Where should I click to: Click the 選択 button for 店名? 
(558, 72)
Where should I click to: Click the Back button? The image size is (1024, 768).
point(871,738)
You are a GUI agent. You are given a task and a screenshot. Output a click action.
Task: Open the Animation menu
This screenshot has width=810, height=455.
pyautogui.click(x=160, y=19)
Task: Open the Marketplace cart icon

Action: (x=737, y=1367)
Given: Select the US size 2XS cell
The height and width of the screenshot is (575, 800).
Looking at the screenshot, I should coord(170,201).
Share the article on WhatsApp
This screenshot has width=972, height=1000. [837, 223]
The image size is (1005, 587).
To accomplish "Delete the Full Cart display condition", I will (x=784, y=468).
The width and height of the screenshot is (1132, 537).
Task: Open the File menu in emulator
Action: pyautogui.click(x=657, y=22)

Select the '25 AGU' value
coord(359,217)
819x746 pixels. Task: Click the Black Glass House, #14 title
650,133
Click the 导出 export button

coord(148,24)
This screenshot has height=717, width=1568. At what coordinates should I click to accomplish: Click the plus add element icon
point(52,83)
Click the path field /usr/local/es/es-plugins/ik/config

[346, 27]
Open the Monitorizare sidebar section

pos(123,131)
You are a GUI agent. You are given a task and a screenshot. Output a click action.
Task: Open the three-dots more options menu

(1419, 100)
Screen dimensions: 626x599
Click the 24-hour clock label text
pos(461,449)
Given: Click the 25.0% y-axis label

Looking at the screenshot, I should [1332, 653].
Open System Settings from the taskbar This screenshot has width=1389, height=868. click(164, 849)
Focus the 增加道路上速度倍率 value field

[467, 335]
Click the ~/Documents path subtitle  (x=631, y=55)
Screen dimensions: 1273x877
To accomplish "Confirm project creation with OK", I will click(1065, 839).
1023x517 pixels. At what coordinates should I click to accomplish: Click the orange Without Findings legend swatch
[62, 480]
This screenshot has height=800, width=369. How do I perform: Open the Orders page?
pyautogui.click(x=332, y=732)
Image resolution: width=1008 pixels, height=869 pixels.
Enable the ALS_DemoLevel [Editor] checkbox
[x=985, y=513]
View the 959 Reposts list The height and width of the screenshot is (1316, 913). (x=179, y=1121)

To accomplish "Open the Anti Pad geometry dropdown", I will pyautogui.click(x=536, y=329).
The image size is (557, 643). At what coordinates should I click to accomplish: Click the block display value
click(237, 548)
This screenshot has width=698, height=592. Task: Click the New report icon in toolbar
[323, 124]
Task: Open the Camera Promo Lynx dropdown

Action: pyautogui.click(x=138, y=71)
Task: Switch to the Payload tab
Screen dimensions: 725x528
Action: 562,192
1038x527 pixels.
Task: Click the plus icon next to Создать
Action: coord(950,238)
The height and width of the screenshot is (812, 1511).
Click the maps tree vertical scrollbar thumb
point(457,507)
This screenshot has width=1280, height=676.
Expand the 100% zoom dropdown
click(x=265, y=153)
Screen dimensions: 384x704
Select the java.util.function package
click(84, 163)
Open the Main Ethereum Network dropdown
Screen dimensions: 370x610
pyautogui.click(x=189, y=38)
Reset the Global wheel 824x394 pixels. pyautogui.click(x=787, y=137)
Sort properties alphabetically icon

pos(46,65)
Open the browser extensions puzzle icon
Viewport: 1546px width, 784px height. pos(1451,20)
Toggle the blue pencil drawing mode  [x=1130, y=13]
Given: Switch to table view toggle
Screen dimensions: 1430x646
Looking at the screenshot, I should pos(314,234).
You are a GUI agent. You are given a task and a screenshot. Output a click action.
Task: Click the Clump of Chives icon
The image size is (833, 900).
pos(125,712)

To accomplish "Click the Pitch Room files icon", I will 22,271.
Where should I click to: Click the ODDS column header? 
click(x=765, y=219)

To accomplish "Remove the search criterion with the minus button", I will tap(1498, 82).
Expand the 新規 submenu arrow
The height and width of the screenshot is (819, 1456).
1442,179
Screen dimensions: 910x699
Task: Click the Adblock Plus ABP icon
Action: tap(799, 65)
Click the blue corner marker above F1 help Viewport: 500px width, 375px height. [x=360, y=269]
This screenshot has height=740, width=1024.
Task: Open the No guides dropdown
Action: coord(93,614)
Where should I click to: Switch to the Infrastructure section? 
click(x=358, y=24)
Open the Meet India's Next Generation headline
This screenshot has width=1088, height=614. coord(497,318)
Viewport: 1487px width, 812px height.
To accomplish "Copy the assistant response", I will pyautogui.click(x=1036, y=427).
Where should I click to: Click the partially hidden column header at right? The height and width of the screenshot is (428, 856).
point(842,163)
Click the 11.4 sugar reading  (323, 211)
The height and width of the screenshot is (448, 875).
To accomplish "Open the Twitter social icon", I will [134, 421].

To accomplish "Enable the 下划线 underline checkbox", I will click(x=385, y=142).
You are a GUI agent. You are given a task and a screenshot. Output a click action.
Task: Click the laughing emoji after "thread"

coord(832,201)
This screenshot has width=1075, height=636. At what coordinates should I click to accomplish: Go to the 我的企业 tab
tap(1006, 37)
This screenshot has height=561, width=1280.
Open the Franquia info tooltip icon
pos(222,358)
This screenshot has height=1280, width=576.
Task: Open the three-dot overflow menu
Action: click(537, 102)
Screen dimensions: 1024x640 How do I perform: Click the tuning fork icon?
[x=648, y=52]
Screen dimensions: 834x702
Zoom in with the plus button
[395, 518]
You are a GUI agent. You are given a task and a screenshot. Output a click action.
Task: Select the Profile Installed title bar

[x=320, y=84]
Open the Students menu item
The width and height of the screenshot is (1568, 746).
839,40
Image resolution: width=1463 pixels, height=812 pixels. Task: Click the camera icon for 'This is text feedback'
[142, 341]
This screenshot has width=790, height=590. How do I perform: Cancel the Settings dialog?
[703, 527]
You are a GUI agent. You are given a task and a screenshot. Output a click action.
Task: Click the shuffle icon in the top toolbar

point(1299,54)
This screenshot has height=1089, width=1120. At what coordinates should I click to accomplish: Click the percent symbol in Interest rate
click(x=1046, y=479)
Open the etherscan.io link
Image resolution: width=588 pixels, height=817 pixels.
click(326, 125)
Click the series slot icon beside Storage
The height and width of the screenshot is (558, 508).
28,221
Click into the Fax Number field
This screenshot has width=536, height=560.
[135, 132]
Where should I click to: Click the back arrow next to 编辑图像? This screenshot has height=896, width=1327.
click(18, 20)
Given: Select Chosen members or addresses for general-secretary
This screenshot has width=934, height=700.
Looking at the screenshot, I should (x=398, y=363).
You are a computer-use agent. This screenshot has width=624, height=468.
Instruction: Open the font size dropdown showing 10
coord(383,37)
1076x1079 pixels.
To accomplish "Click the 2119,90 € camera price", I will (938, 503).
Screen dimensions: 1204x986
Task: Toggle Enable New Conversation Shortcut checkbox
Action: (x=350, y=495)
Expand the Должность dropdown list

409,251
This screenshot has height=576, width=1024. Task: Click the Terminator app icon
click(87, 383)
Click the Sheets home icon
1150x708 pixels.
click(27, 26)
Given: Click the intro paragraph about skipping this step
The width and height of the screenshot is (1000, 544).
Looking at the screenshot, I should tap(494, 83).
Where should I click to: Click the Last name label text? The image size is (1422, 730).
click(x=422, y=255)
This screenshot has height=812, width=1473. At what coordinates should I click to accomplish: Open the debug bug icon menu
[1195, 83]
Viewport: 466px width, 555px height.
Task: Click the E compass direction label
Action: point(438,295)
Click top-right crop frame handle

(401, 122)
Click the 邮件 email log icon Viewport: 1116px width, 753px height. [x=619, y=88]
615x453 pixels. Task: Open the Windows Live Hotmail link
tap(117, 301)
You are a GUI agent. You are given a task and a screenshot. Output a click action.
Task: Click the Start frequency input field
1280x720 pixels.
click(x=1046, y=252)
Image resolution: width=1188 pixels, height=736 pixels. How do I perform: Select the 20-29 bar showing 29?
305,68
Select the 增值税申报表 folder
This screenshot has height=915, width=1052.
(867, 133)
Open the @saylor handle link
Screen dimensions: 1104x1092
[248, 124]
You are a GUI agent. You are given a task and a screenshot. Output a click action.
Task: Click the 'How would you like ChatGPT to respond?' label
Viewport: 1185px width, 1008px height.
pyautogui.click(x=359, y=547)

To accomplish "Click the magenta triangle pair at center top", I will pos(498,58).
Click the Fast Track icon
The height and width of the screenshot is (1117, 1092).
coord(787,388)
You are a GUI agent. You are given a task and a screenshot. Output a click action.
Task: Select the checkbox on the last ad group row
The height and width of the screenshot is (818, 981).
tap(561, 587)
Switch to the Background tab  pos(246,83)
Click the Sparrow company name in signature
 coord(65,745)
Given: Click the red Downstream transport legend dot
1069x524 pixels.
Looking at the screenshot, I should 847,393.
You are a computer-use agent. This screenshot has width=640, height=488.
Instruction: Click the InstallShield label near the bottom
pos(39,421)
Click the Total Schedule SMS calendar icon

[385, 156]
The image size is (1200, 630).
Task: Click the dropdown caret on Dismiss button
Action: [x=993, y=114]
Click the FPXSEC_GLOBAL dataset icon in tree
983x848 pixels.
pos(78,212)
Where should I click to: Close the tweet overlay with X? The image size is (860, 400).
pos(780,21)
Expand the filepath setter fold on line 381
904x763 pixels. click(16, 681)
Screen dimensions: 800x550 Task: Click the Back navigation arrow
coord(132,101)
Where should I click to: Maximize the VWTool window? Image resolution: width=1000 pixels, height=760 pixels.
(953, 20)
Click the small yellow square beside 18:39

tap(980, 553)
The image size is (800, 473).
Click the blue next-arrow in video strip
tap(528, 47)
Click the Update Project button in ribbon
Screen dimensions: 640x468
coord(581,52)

# EXERCISE INSTRUCTIONS
Go through the material and copy out every line with "computer" in it.

# ANSWER
You are a computer-use agent. This screenshot has width=624, height=468.
You are a computer-use agent. This screenshot has width=640, height=488.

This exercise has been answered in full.